**CONSIGNE A:** D'après le texte sur la question agraire en Italie, dans quels pays l'émigration due à la crise agraire peuple-t-elle les chantiers d'ouvriers italiens ?
**CONSIGNE B:** Poursuivez le texte sur la question agraire en Italie après sa dernière phrase.

Félix Alcan, éditeur (p. 1-8).
LA
QUESTION AGRAIRE EN ITALIE



LE LATIFUNDIUM ROMAIN



AVANT-PROPOS

La question agraire se pose de nos jours dans bien des pays. Il semblait qu’au XXe siècle l’ère des jacqueries fût close et voici que chaque jour, ici ou là, les masses rurales s’agitent et menacent l’ordre établi. Tantôt c’est en Russie, tantôt en Roumanie ; d’autres fois en Hongrie ou en Pologne. Toujours c’est l’Irlande qui souffre, qui gémit et qui se dépeuple au profit du Nouveau-Monde. En France même les vignerons se soulèvent et le sang coule dans le Midi. Mais surtout c’est en Italie où, depuis dix ans, les grèves agricoles se succèdent en se faisant remarquer par leur durée et l’énergie avec laquelle elles sont conduites qui n’a d’égale que la vigueur de la défense de la part des propriétaires. Du Nord au Midi les populations rurales crient la misère et s’ébranlent pour faire cesser leurs souffrances et améliorer leur sort. La crise agraire devient de l’autre côté des Alpes la préoccupation dominante des hommes d’État et du public. Ses répercussions dépassent même les frontières du royaume puisque c’est à elle qu’est due l’émigration qui peuple d’ouvriers italiens les chantiers de France, de Suisse, d’Allemagne et des États-Unis, et qui fonde dans la République Argentine comme une autre nation italienne.

**DONNÉES FOURNIES:**
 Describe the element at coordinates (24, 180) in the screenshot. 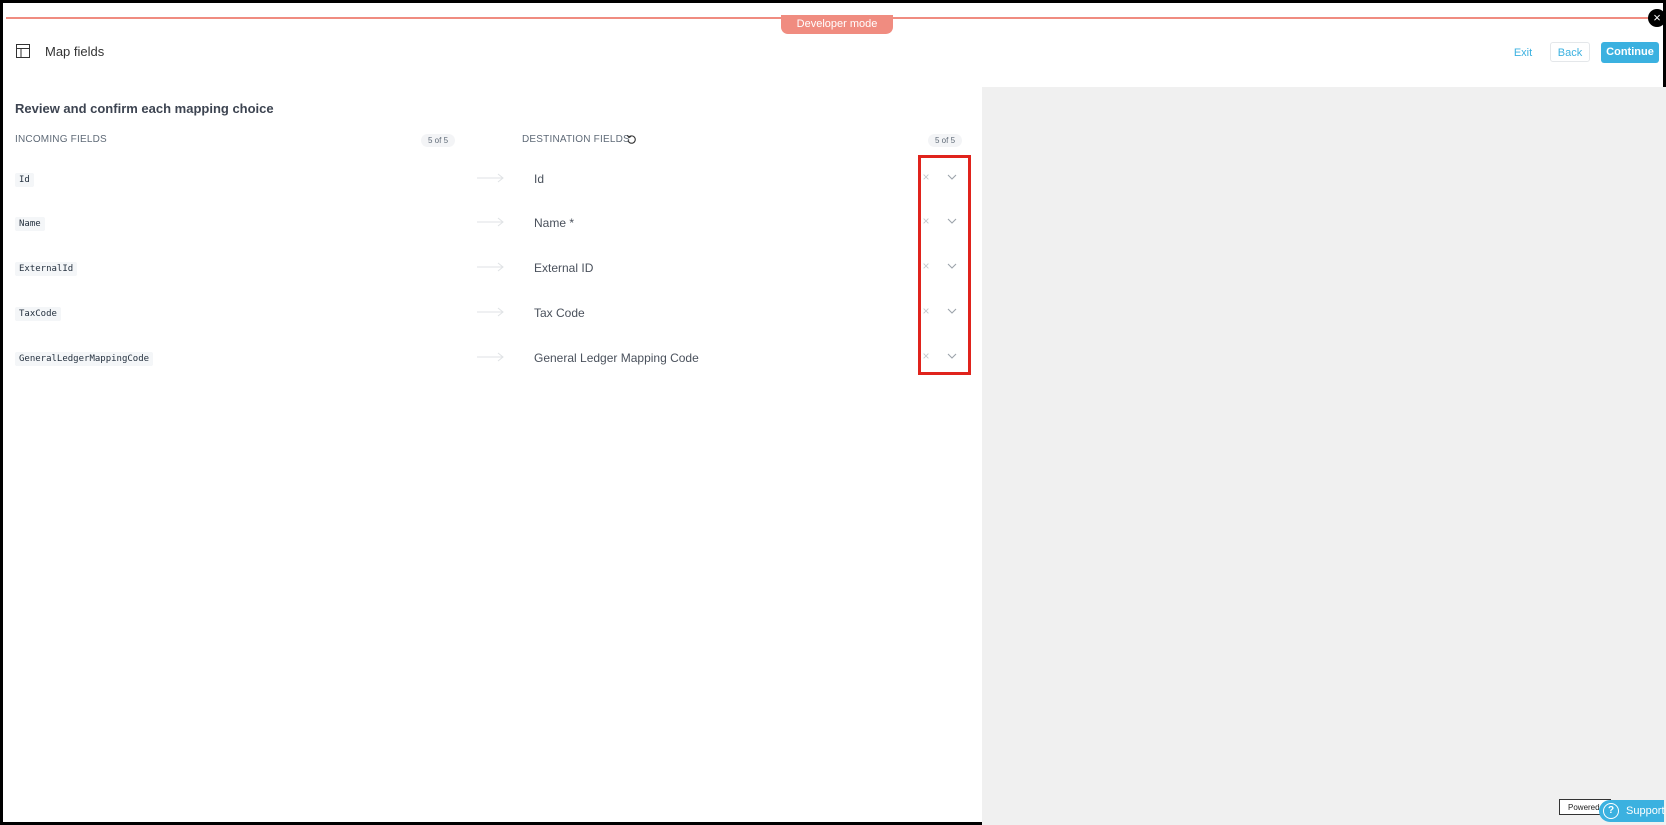

I see `incoming-field: Id` at that location.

**RÉPONSE RÉDIGÉE A:** En France, en Suisse, en Allemagne et aux États-Unis.

**RÉPONSE RÉDIGÉE B:**
La question agraire a sans doute, suivant les pays, des causes immédiates bien différentes, et bien diverses sont aussi les solutions apparentes qui peuvent y être apportées ; cependant on est en droit de soupçonner, sous ces aspects multiples, une cause générale et profonde.

Tout d’abord, on cherche, dans tous les pays, le remède à la crise agraire dans une modification du régime foncier ; on accuse la forme de propriété en vigueur de ne pas être adaptée aux conditions économiques et sociales du lieu et de l’époque. La crise agraire résulterait donc d’un défaut d’adaptation : retenons cela. Remarquons en outre que les peuples qui souffrent le plus profondément et le plus fréquemment de troubles agraires sont des peuples appartenant à des degrés divers, à la même formation sociale : la formation communautaire.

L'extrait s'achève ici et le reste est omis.